Your objective –
Your job with the data below is to output exactly the lines from the one holding "Гос. поддержка (906, 338)" down to the one holding "Войти (1284, 23)", both included, and no others.

[Extracted data entries]
◇ ◇ ◇

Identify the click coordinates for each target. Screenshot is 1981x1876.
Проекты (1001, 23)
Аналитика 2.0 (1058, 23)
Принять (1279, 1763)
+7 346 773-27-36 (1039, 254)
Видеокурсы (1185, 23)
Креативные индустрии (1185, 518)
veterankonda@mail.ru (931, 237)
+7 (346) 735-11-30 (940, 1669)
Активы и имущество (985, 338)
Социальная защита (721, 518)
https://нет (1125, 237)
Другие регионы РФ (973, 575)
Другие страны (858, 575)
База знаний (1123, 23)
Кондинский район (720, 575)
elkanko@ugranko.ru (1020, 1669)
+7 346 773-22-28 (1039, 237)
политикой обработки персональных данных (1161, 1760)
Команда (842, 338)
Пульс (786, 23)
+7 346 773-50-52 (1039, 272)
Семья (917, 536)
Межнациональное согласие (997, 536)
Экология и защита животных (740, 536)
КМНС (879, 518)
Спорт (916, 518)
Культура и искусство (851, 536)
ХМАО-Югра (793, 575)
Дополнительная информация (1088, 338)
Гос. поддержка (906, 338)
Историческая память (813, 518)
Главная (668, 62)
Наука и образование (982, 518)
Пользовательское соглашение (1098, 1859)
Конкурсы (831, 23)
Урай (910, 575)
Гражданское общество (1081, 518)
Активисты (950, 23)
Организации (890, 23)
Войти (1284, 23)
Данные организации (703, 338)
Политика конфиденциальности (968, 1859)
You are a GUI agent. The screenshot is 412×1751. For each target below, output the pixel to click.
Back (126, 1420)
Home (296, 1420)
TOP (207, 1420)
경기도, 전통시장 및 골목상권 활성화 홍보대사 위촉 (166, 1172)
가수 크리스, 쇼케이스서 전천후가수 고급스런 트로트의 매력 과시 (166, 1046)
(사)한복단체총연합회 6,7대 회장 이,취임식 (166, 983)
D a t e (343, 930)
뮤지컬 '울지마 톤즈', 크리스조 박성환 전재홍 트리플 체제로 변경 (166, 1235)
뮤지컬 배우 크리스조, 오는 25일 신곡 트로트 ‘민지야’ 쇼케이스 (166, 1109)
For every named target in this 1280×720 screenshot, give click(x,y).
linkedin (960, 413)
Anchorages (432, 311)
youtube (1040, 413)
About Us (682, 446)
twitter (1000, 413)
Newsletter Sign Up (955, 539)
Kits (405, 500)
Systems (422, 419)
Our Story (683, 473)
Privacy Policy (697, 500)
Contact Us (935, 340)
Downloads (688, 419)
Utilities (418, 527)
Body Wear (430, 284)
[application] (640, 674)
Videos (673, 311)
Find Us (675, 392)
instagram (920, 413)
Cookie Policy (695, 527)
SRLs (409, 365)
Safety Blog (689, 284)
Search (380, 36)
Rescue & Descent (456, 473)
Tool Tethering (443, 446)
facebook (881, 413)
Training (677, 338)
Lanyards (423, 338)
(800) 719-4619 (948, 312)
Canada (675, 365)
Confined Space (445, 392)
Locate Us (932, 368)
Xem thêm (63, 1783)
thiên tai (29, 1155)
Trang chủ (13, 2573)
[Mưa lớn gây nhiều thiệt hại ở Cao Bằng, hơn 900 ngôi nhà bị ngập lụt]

◇ ◇ ◇

Response to this task –
Гос. поддержка (906, 338)
Историческая память (813, 518)
Главная (668, 62)
Наука и образование (982, 518)
Пользовательское соглашение (1098, 1859)
Конкурсы (831, 23)
Урай (910, 575)
Гражданское общество (1081, 518)
Активисты (950, 23)
Организации (890, 23)
Войти (1284, 23)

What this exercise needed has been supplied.